Yearsold Wed 17-Jun-20 09:16:37

I used to have my ears syringed every few years. A couple of times it was really uncomfortable and left me feeling very queasy. Most GP surgeries have stopped offering this service now. I have had micro suction (hoovering) a couple of times at the hospital where I go for hearing appointments and it’s a much better experience. Early this year one of my ears became completely blocked and I couldn’t wait for the hospital appointment so had it done privately for £60. Quick and easy.

Jane10 Wed 17-Jun-20 09:24:57

I'm another microsuction fan. I was quite happy to fork out for it.

Grannynannywanny Wed 17-Jun-20 09:30:33

SueEH I definitively wouldn’t try any DIY syringe on your ears as you could damage your ear drums. I’m surprised your GP suggested it.

If you are feeling miserable I’d say go for the Specsavers option of micro suction for prompt relief.

It’s available on NHS in hospital clinics. A friend goes twice a year on a rolling appointment. Perhaps you could ask your GP to refer you for future appointments.
In meantime don’t use cotton buds as you’ll only push the wax further in.

An ENT consultant I once knew told all his patients “never put anything smaller than your elbow in your ear! 😀

SueEH Wed 17-Jun-20 10:03:21

Haha yes I’ve had the elbow advice too when I worked in a nursing home! I’m happy to go to the audiologist in Specsavers .. however they do it. I’m just getting a bit panicky in case it doesn’t come back! I have had it syringed once before but it was many years ago. And no, I was surprised to be recommended the bulb syringe but when I phoned the doctor about three weeks ago when I was worried as the hearing had completely gone I was asked again whether I’d used the bulb. I just don’t see what good it could possibly do!

MiniMoon Wed 17-Jun-20 10:14:23

I have wax build up too. Narrow ear canals in my case, so the wax doesn't drain properly.
I bought a little ear syringing kit from Amazon, and did them myself. Very effective, but a strange thing to do.
My health center won't do ear syringing now either.
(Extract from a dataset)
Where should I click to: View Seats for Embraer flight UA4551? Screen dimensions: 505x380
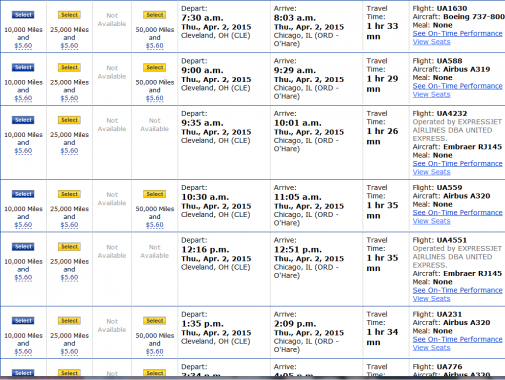pyautogui.click(x=431, y=299)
sodapop Wed 17-Jun-20 17:18:26

I had the same problem and my Dr irrigated my ears and eventually removed the wax with forceps. It caused me to have vertigo for a little while afterwards but now I am fine. I would not advise you to use the bulb syringe yourself. The Specsavers option sounds like the best one to me. Good luck SueEH

Kate1949 Wed 17-Jun-20 19:47:25

I did the same as MiniMoon. I
bought a syringe set from Amazon. It did the trick. Having blocked ears is horrible. I was wary at first but it worked fine.
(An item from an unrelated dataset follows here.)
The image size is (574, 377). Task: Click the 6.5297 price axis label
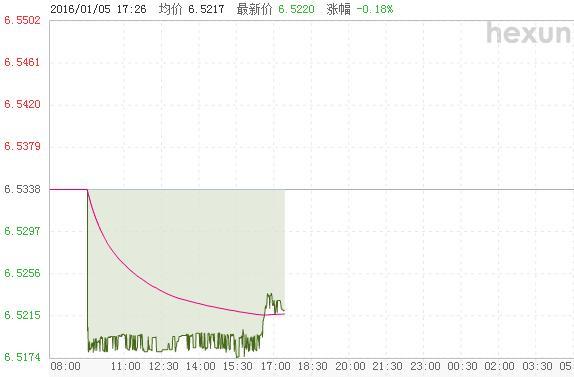[x=22, y=231]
Missfoodlove Wed 17-Jun-20 23:09:09

Use olive oil for at least a week and use one of the syringes available on Amazon it’s more like a plunger.
Worked a treat for me.

Whingingmom Thu 18-Jun-20 17:48:54

GP practices are no longer reimbursed for providing this service, hence the refusals. It was formerly done by practice nurses, but only after specific training. Diminished hearing can have many causes which may need to be excluded before syringing/irrigation can be performed, and even then the procedure can cause ear infections, balance problems and perforated eardrum if not done correctly. DIY ear syringing/irrigation should never be recommended and for a health professional to suggest this suggests either ignorance or out of date knowledge.
Hospital ENT and private providers (Boots, Specsavers, Scrivens etc) offer micro suction on a private basis.
Alternative is to ask your pharmacist for olive oil, sodium bicarbonate or proprietary brand ear drops which may take up to 2 weeks to work.
I agree it is unacceptable that Primary Care practices are unable to provide a service to alleviate what can be a distressing condition.

grandtanteJE65 Sun 21-Jun-20 13:45:30

Once you have had the wax removed, stay out of draughts and wear a head-scarf or ear muffs if you go out in windy weather.

Doing so, has prevented me having a build up of wax in ears for years. I was troubled with it as a teenager.